(Recorded data)

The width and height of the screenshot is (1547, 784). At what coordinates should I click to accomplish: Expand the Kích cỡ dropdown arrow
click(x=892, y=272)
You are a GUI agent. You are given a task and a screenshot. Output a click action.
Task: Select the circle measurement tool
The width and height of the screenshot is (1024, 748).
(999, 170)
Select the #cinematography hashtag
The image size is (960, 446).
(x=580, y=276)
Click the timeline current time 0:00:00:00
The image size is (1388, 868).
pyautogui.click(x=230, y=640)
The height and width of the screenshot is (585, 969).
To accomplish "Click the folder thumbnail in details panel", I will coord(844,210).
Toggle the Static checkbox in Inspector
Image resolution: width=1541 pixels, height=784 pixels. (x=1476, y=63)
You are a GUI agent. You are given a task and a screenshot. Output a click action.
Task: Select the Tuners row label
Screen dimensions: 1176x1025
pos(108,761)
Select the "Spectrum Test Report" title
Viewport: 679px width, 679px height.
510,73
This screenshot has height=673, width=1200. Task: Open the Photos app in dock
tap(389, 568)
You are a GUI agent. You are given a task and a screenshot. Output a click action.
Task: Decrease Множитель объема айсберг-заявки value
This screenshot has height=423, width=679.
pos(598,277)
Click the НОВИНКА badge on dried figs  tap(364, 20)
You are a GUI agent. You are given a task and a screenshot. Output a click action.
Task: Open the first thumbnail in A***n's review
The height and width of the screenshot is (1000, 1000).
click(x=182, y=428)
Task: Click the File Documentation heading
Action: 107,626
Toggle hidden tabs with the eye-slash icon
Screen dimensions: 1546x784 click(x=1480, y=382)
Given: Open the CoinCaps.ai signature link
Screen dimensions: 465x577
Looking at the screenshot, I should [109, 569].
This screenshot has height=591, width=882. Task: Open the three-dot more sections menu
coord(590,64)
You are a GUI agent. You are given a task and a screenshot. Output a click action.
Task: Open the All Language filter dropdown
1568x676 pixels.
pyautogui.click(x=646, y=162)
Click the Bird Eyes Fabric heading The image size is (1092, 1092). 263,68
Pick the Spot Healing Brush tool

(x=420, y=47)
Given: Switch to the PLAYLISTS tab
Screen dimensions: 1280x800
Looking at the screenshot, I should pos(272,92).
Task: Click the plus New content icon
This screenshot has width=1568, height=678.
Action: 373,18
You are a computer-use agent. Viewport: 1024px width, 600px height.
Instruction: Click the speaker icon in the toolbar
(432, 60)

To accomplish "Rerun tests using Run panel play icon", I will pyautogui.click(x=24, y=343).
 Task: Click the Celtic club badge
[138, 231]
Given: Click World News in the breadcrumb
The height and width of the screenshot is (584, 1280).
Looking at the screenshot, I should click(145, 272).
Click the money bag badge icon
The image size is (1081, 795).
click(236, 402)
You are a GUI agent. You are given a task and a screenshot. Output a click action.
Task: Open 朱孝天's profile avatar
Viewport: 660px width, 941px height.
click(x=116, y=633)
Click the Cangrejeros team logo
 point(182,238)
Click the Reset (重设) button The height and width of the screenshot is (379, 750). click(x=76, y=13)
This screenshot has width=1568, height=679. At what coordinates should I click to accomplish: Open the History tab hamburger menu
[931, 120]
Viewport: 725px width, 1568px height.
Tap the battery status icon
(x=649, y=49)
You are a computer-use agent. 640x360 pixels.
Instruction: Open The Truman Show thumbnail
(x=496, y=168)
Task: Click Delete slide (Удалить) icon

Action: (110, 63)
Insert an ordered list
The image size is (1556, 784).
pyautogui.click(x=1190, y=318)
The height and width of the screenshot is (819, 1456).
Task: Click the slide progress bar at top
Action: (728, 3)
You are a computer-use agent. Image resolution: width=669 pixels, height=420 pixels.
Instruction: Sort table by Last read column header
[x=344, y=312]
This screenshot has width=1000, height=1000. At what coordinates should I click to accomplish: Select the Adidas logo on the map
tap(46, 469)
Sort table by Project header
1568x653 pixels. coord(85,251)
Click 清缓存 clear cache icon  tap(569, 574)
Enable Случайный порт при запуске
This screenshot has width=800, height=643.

-- Problem requirements --
Each line in the records that carries "computer" must be copied out.

-- Solution to the problem --
You are a computer-use agent. Viewport: 1024px width, 600px height.
You are a computer-use agent. 640x360 pixels.
You are a computer-use agent. Image resolution: width=669 pixels, height=420 pixels.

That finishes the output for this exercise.